The EIC is responsible for planning and implementing habitat management and ecological restoration initiatives within the Environmental Study Area (ESA).
Starting in the early 2000s, it became clear to our staff that the continued existence of healthy native habitat in the ESA was in peril. We determined that we were at risk of passing on a legacy of severely degraded ESA habitat quality to future generations. This culminated in the development and implementation of a formal ESA habitat management plan in 2015. The plan includes three overall management goals:
Goal 1: Maintaining and/or enhancing native species diversity and abundance
This involves assessing, prioritizing, forecasting, and managing threats posed by habitat disturbances that cause damage to native plant communities within the ESA. These stem from two main causes: overbrowsing by White-tailed Deer and the spread of invasive plants. In the ESA, deer show a strong preference for feeding on native plants. As the deer wipe out the native wildflowers, tree seedlings, and saplings from large habitat spaces in the ESA, invasive plants quickly move into those disturbed areas and take over. This severely compromises several important ecological benefits associated with the ESA, including:
- Short and long-term regeneration of native trees, shrubs, wildflowers, grasses, and sedges
- Critical function of native trees and shrubs in producing insects needed by almost all local songbird species to raise their young, and as fuel for a host of migratory birds that stopover in the ESA in spring and fall.

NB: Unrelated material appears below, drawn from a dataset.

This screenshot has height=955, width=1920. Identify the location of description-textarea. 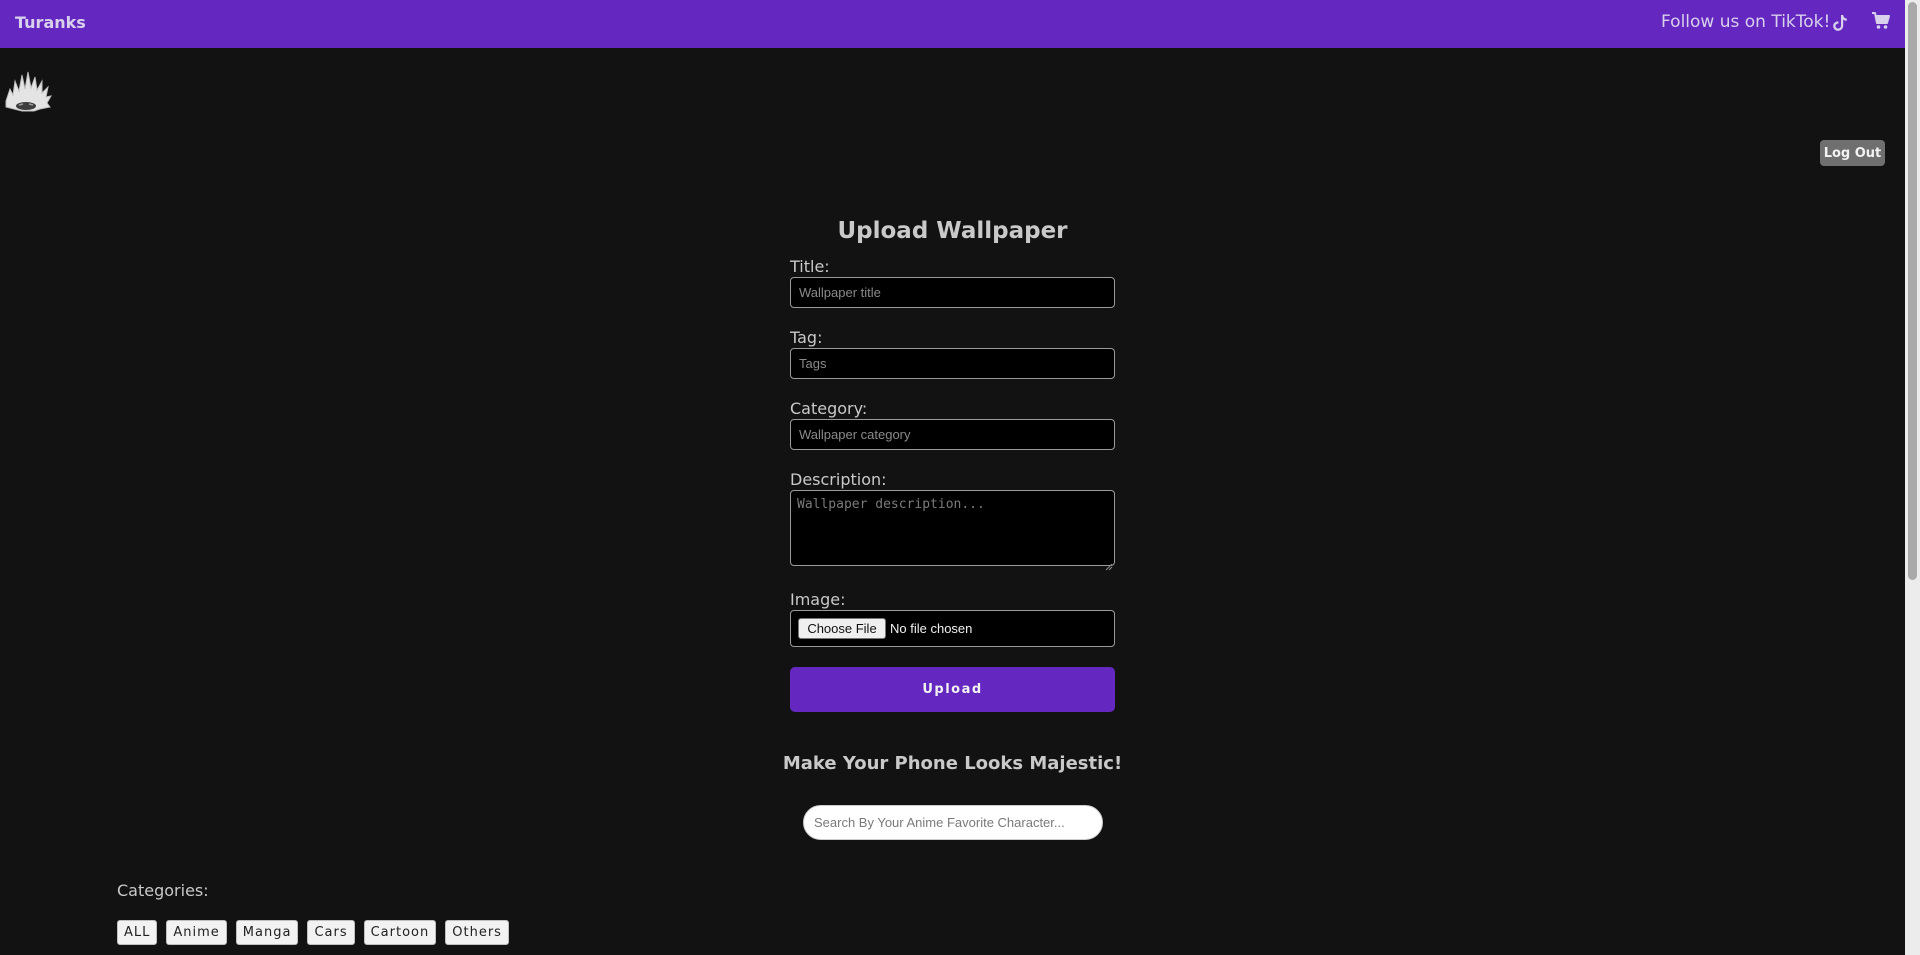
(952, 528).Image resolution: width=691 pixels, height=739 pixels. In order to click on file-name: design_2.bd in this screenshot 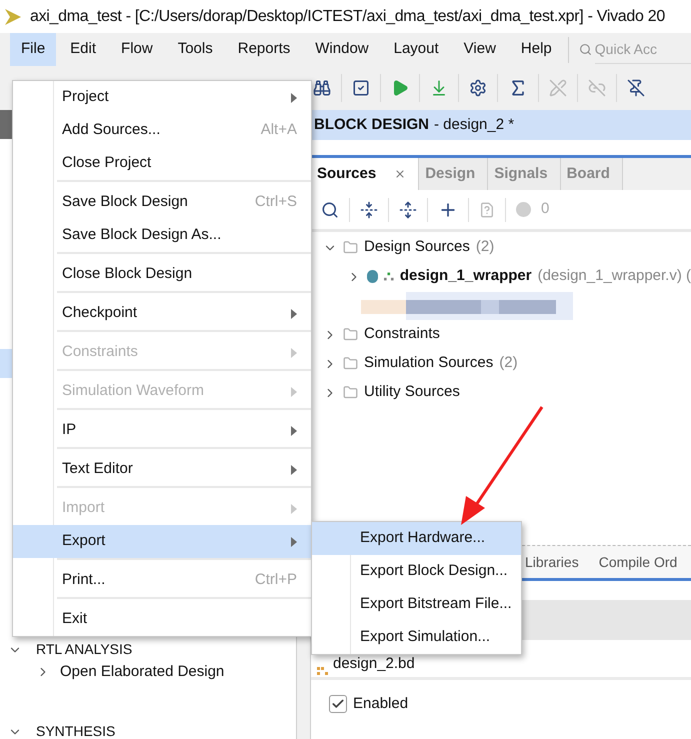, I will do `click(374, 664)`.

- Diversity of native plant/pollinator associations
Goal 2: Habitat improvement
To improve habitat quality in the ESA, we actively implement invasive plant control efforts wherever needed. After clearing a space of invasive plants, we monitor what native plants come back on their own and continue to remove invasive plant seedlings and resprouts. In areas where invasive plants have seriously degraded a habitat space over many years, we often facilitate the return of native plants by planting native trees and shrubs and/or spreading the seeds of native grasses and wildflowers.
Goal 3: Restoration of ecological processes that have been damaged or lost
Natural habitats depend upon various important natural processes that are integral to their overall health. In this aspect of our ESA habitat management, we primarily focus on the following:
- Guiding toward healthy trajectories of native habitat succession, a process by which natural communities replace (succeed) one another over time. Invasive plants, in particular, can severely disrupt this important process.
- Maintaining or remedying soil chemistry and nutrient recycling necessary for sustaining native plant communities, including the importance of mychorrizal fungi. Several invasive plant species we manage in the ESA negatively affect soils and soil chemistry.
- Maintaining and/or improving the varied and often complex “faunal associations” between native flora and fauna. Invasive plants “unstitch” these associations in a habitat community by wiping out or reducing native plant diversity and abundance.
Our habitat stewardship efforts also seek to sustain important values relating to ESA visitor experiences, including:
- Local availability of contiguous and varied native habitats;
- Habitat visibility and aesthetics;
- Sense of place and local natural heritage;
- Access to observing, enjoying, and learning about local biodiversity.